- [WHAT THE TASK REQUIRES]
Only the lines from the one with "This screenshot has height=800, width=1280." to the end of the data, both ends included, should be output, exactly as they stand and without pictures.

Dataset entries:
══════════

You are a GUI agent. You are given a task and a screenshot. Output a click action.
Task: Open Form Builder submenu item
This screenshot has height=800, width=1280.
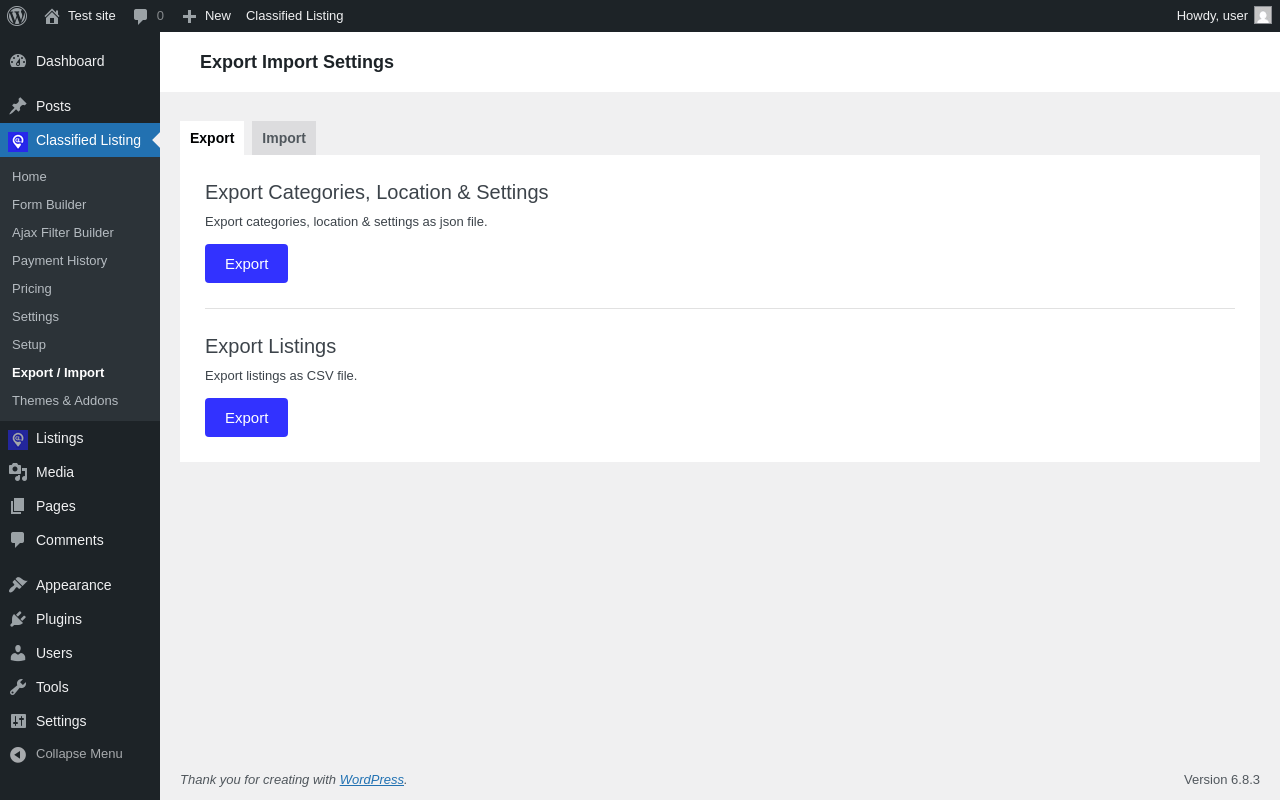tap(49, 205)
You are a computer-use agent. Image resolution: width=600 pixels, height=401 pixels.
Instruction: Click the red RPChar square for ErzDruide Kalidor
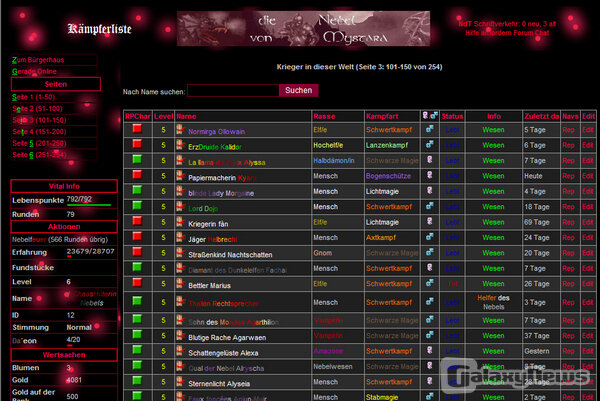136,145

══════════

- [YOUR RESPONSE]
This screenshot has height=800, width=1280.
tap(49, 205)
You are a computer-use agent. Image resolution: width=600 pixels, height=401 pixels.
Instruction: Click the red RPChar square for ErzDruide Kalidor
136,145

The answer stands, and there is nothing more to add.